Because the two wings will be torn down, the total number of apartments won’t increase significantly, said Jay Dettorre, chief operating officer at the Ohio Masonic Home.

But it will allow the Masonic Home to offer better technology and amenities to residents that aren’t always available now. That includes more private rooms, and in-room offerings such as washers and dryers and other appliances.

The renovation will also redirect driving and walking paths to make the 250-acre campus more user- friendly for visitors and residents.

The campus was in need of an upgrade, Dettorre said.

“It’s been more than 12 years since we’ve had something like this happen,” he said.

The Springfield Masonic Community provides a range of services, including skilled nursing, rehabilitation, post-acute care and extended-care services. It also offers apartments and assisted living options.

The renovation is not expected to have a significant impact on jobs at the Springfield Masonic Community.

The Springfield facility employs about 340 staff members and has a total of more than 400 residents and patients. Statewide, it employs more than 750 workers and has a total of more than 900 residents and patients.

Competition in the senior living industry is increasing as the population ages, said Bryan Bucklew, president of the Greater Dayton Area Hospital Association. Hospitals are also increasingly looking to offer more private rooms for patients, in part because of meeting consumer demand. But the practice also can help reduce readmission rates in hospitals and decrease the likelihood of spreading an infection.

The investment is a good sign for the city, Springfield Mayor Warren Copeland said.

New employers tend to get the most attention, but Copeland said it’s just as important to pay attention to companies that are already here and help them grow if possible.

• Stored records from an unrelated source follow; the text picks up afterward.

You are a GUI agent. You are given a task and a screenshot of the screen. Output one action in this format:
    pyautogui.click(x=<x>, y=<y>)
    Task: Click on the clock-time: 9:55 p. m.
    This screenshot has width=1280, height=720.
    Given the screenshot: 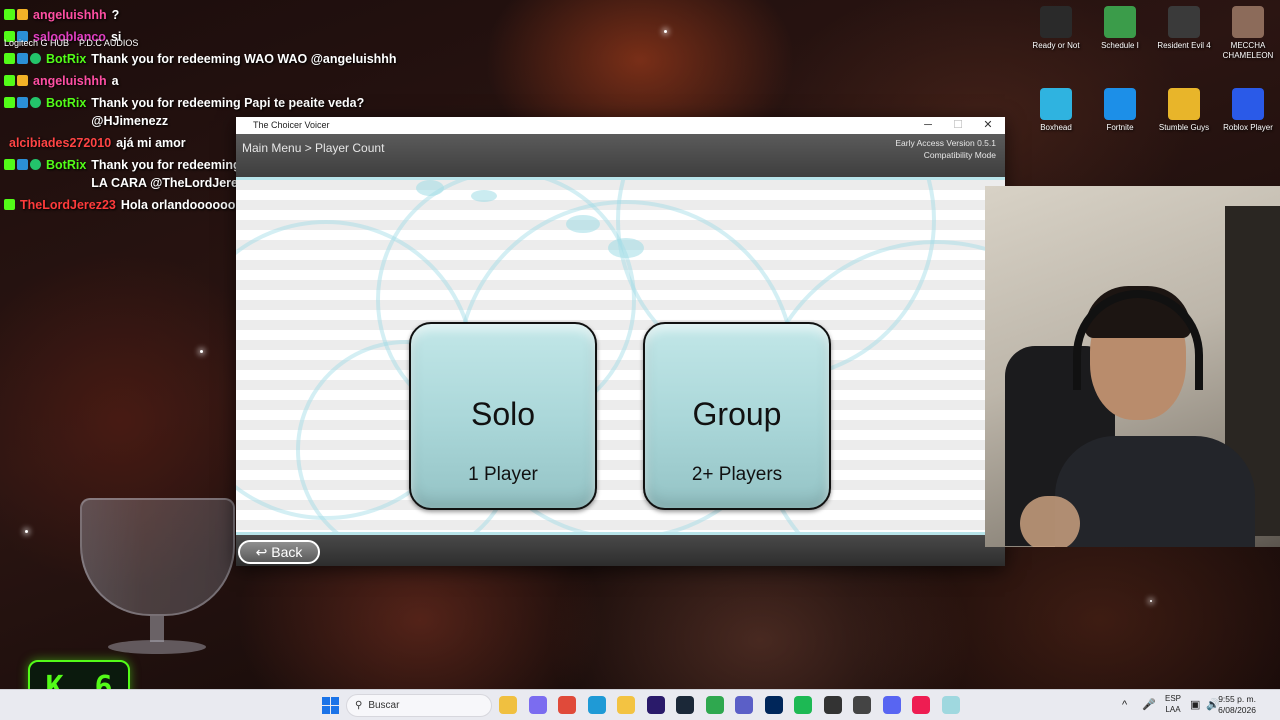 What is the action you would take?
    pyautogui.click(x=1237, y=699)
    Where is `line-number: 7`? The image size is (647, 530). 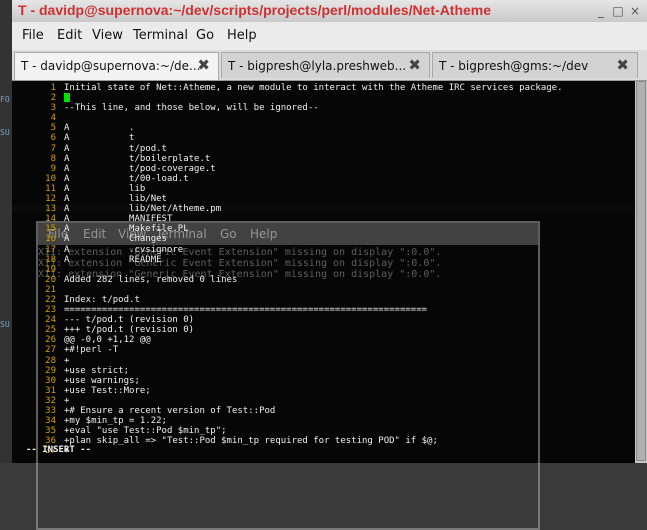
line-number: 7 is located at coordinates (53, 148).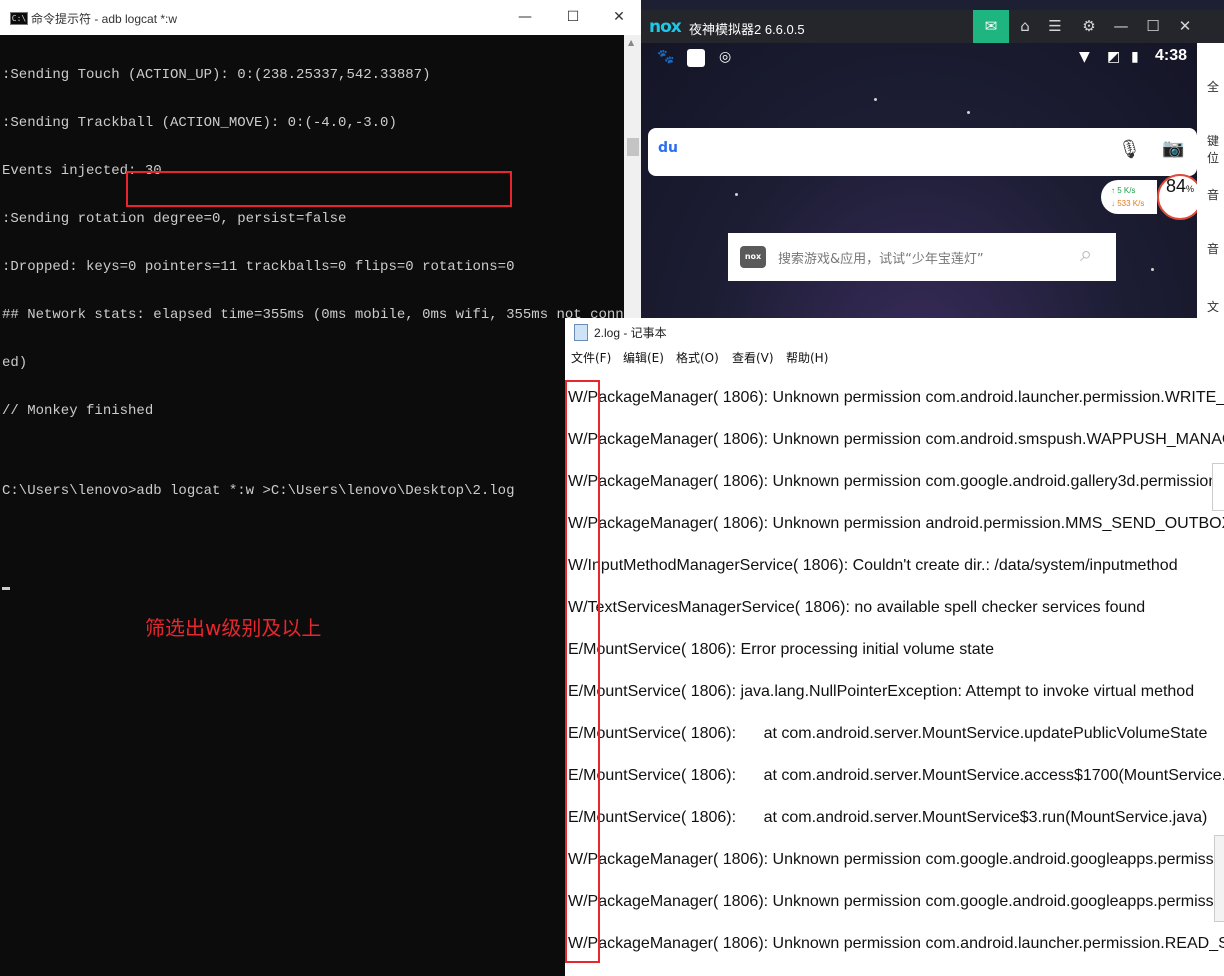 This screenshot has width=1224, height=976. What do you see at coordinates (311, 587) in the screenshot?
I see `cmd-cursor-line` at bounding box center [311, 587].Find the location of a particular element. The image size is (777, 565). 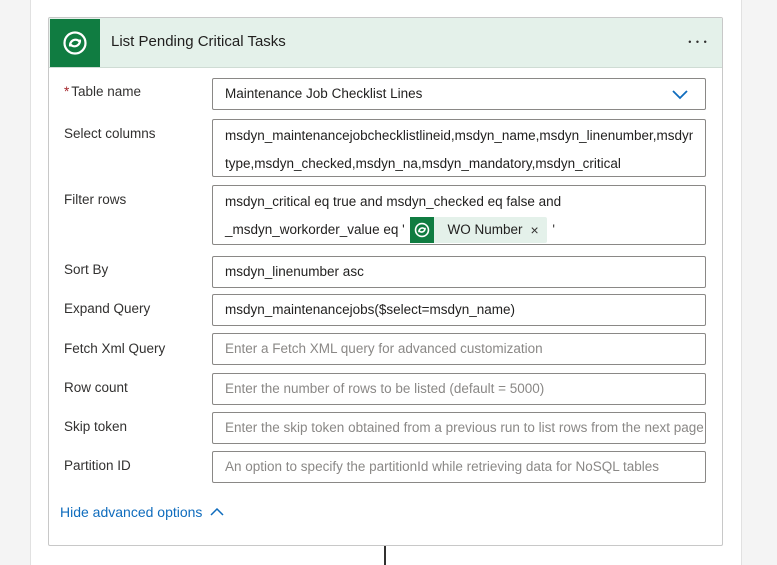

sort-by-label: Sort By is located at coordinates (86, 270).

As baby boomers continue to age, more residents are looking for housing that meets their needs.

“Most of the economic development we’ve had in the last year has been an an expansion of already existing companies,” Copeland said.

A ground-breaking ceremony is scheduled for noon Sunday, but the majority of the work will likely begin in June. The project is expected to take about 18 months to complete.

“There’s a lot of pride in what’s going to be happening here,” Dettorre said.

The project is part of a long-term plan to improve the campus, he said.

Senior living services have traditionally followed a model similar to a hospital environment in which residents have less privacy and control over their living arrangements, said David Cooke, principal at the Design Collective. The Columbus firm has worked in Springfield on projects for the Turner Foundation and at Wittenberg University.

One of the goals of the renovation is to allow residents to have more freedom and amenities, while making sure access to care is readily available.

An aging population isn’t the only factor driving the long-term improvements at the Masonic Home, Cooke said, but it does play a role.

“The market will be choosing environments where they have the option to remain more active and have more socialization and participate in life longer with more dignity, and those are all things that are driving the master planning at the Masonic Community,” Cooke said.